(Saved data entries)
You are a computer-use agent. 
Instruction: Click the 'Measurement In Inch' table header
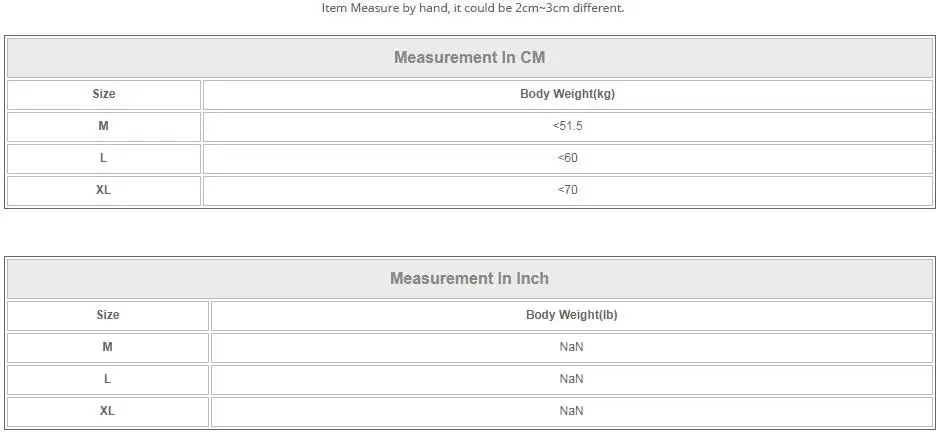tap(470, 278)
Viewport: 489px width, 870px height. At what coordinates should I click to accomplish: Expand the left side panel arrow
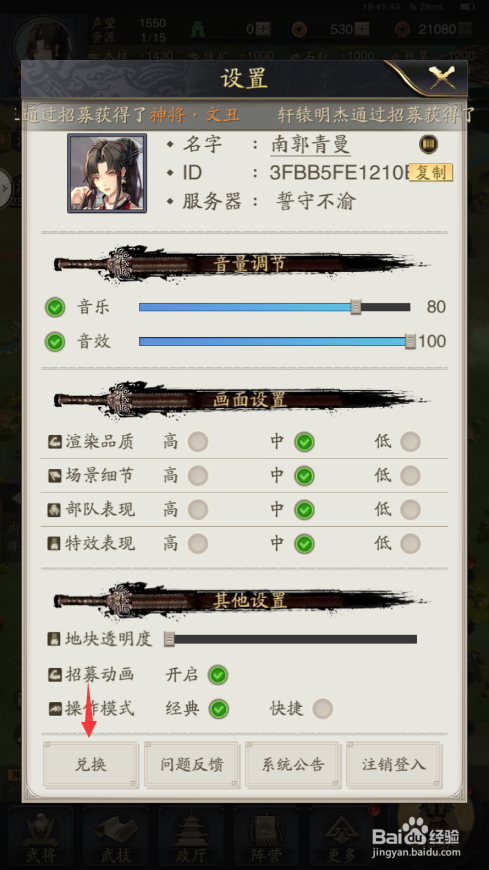point(6,189)
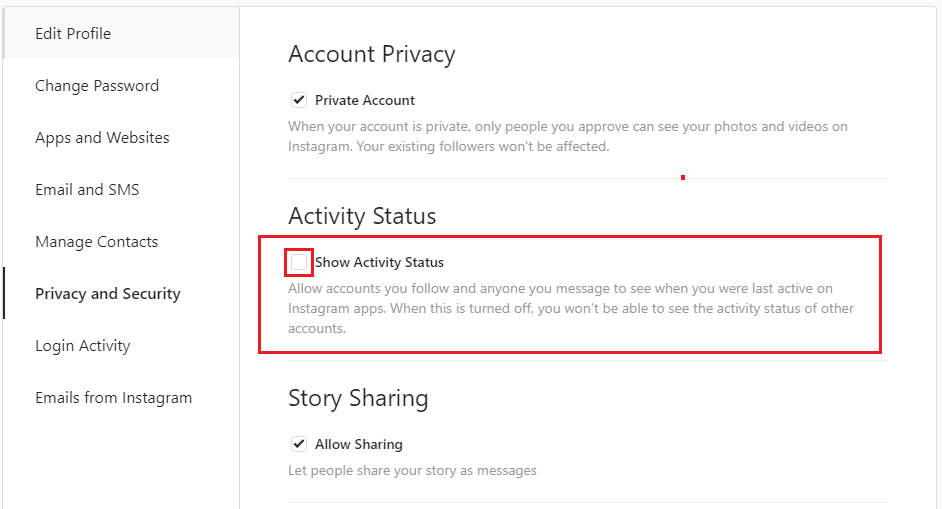Image resolution: width=942 pixels, height=509 pixels.
Task: Click the "Private Account" label text
Action: 365,100
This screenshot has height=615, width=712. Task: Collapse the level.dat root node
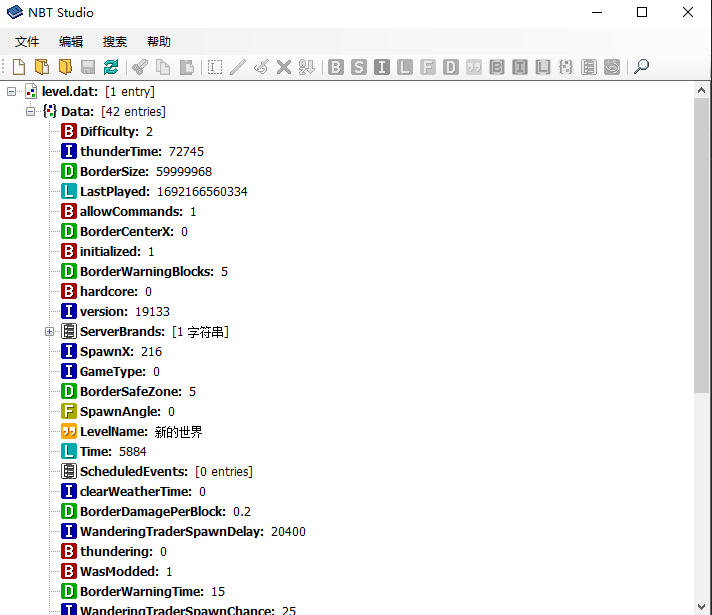click(12, 91)
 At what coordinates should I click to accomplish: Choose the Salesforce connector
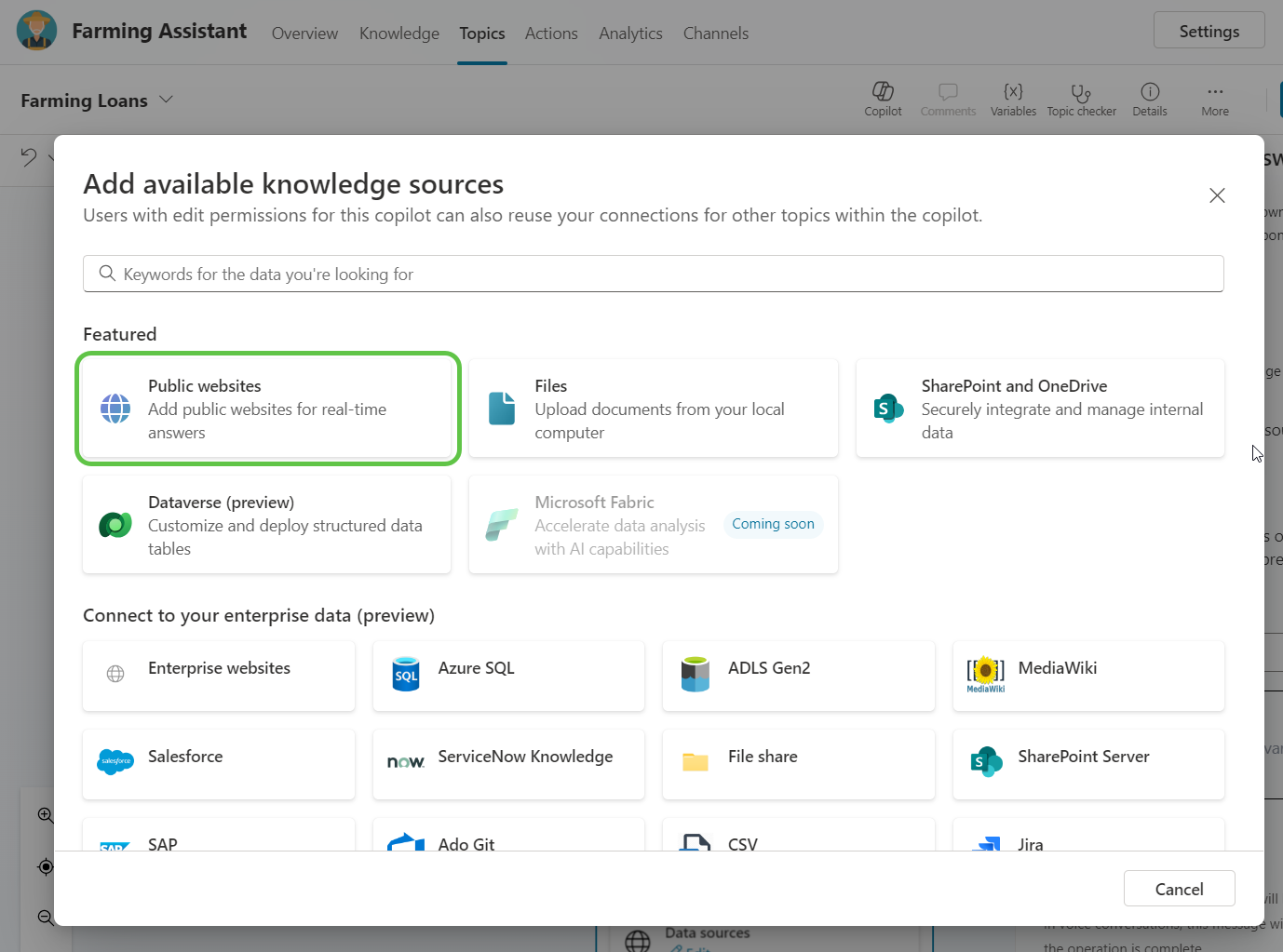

BRIEF
Extract every line of the material above word for word, leaving the pictures out of your answer.

TASK RESPONSE
You are a computer-use agent. 
Instruction: Click the 'Measurement In Inch' table header
tap(470, 278)
Viewport: 489px width, 870px height. At what coordinates should I click to accomplish: Expand the left side panel arrow
point(6,189)
Image resolution: width=942 pixels, height=509 pixels.
Task: Click the "Private Account" label text
Action: 365,100
This screenshot has height=615, width=712. Task: Collapse the level.dat root node
click(12, 91)
 At what coordinates should I click to accomplish: Choose the Salesforce connector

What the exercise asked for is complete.